Militants have kidnapped four Malaysians from a ship off the east coast of Sabah state in waters where Abu Sayyaf militants are known to operate, local media reported yesterday.
If the Philippine militant group is confirmed to be behind the kidnapping, it would be their second such hostage-taking in as many weeks and comes amid an increase in such attacks.
Sabah police commissioner Abdul Rashid Harun told Malaysia’s official news agency Bernama that authorities were still investigating if the kidnapping on Friday occurred in Malaysian or international waters.
“The area is vast and we have our assets there. So we are investigating whether it happened in or off our waters,” he was quoted as saying by Bernama.
“The five other individuals in the ship comprising Myanmar and Indonesian nationals were released,” he added.

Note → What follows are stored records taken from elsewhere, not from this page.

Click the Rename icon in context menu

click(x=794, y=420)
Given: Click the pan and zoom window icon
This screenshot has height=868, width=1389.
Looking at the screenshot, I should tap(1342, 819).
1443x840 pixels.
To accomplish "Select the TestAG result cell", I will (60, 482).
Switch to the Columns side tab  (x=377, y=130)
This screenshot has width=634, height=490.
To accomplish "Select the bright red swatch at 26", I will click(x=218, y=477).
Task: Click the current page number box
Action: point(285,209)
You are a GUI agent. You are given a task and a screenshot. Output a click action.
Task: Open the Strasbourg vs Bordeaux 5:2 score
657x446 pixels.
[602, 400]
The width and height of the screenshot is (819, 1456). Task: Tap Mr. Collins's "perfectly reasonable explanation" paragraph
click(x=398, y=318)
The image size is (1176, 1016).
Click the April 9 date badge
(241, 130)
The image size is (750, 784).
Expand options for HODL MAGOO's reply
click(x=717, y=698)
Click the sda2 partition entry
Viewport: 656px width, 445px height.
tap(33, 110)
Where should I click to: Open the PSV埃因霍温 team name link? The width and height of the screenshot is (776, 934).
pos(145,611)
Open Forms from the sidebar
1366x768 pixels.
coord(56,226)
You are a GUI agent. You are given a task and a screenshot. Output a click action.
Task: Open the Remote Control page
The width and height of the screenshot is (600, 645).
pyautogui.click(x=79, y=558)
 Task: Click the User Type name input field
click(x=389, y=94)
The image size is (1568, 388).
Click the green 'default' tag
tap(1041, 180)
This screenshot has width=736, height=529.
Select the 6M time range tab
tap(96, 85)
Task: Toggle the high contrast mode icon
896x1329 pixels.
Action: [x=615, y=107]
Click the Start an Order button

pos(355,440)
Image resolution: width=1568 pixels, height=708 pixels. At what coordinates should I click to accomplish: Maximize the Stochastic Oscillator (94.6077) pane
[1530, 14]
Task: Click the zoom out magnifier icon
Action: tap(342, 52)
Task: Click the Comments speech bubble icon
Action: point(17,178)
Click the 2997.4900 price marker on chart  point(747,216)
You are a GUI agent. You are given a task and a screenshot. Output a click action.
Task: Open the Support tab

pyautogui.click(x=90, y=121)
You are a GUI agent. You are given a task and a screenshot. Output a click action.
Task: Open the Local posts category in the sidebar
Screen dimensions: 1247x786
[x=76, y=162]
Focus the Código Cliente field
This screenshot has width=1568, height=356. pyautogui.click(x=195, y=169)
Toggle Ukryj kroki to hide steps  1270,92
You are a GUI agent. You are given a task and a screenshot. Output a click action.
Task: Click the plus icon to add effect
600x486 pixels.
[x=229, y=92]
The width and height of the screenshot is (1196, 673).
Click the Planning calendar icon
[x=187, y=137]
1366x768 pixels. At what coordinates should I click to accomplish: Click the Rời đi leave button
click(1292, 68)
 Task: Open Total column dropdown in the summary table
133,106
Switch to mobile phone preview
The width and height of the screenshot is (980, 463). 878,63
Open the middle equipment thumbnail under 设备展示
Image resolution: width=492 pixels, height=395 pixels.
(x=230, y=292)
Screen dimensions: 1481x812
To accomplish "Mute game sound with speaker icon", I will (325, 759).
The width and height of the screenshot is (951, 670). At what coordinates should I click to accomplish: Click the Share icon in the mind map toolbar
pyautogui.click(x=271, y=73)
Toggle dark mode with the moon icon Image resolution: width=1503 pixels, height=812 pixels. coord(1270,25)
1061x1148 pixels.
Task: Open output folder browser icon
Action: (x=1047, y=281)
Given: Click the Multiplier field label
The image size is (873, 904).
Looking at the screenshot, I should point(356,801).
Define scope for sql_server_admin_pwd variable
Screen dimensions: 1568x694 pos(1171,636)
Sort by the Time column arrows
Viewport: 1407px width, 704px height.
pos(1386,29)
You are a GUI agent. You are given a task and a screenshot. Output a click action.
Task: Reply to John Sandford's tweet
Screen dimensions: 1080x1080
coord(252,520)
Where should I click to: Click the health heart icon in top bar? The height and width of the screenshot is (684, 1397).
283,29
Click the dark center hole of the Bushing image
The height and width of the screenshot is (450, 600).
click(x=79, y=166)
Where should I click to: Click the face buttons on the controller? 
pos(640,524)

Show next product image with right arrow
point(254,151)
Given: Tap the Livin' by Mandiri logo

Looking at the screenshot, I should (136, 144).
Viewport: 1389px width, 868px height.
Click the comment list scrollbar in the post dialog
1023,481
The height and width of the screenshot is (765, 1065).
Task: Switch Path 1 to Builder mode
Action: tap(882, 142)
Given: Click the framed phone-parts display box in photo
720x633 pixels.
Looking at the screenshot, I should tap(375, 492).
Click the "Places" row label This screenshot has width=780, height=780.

There were conflicting reports over whether the boat, the size of which was not immediately known, had been sailing to Malaysia from the Philippines or making the reverse journey.
Many Western and other embassies routinely issue warnings against traveling to most of the Philippines’ Muslim-populated southern regions, which lie just northeast of Sabah, because of the risk of being abducted by the Abu Sayyaf militant group.
On Tuesday, officials said that 10 Indonesian sailors had been kidnapped in waters off the southern Philippines.
The incident was believed to have happened on Saturday last week.
The Philippine military said initial information indicated the sailors might have been taken by an Abu Sayyaf faction to Sulu, an autonomous archipelago province in the Philippines that is a hideout of the militant group.
Someone claiming to be from Abu Sayyaf called the vessel’s owners to demand a ransom for the sailors’ release.
Other recent kidnappings, including those of two Canadian tourists and a Norwegian resort owner in areas previously considered beyond the Abu Sayyaf militant group’s reach, have further raised fears.
Last year, Malaysian Bernard Then was kidnapped from a seaside restaurant in Sabah, about 300km from the Abu Sayyaf’s Jolo stronghold in the Philippines.
He was later killed by the group.
The Abu Sayyaf group has staged cross-border raids into Malaysia before, including in April 2000 when gunmen seized 21 European and Asian tourists from a dive resort.
They were released in batches after a ransom was paid the following year.
Founded in the 1990s with the help of late al-Qaeda leader Osama bin Laden, the Abu Sayyaf has been blamed for some of the Philippines’ worst terror attacks, including bombings and kidnapping for ransom.